Records for the task →
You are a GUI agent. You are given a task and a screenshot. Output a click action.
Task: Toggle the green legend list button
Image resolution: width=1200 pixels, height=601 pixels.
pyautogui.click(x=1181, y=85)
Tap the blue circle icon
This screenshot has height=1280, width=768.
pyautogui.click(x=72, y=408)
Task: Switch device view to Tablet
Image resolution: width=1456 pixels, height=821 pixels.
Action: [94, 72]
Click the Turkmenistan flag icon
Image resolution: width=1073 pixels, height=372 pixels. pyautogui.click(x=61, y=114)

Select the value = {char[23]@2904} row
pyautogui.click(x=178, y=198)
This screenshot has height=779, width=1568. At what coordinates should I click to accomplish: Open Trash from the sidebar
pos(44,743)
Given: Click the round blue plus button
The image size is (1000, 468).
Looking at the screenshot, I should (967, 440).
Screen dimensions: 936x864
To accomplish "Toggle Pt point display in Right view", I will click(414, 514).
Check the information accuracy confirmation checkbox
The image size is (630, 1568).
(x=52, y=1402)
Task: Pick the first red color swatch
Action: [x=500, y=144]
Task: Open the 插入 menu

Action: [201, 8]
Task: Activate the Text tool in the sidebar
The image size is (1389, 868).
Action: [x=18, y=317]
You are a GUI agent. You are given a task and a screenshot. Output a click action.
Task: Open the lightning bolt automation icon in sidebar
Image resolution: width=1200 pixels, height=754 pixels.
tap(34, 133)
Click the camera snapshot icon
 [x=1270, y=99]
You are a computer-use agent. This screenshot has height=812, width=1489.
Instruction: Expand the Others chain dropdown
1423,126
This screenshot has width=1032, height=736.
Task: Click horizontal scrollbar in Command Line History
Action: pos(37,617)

Requirement → Nothing but the lines above from the one containing "Image resolution: width=1200 pixels, height=754" through the one containing "You are a computer-use" should appear in the answer, each repeated exactly.

Output for this task →
Image resolution: width=1200 pixels, height=754 pixels.
tap(34, 133)
Click the camera snapshot icon
 [x=1270, y=99]
You are a computer-use agent. This screenshot has height=812, width=1489.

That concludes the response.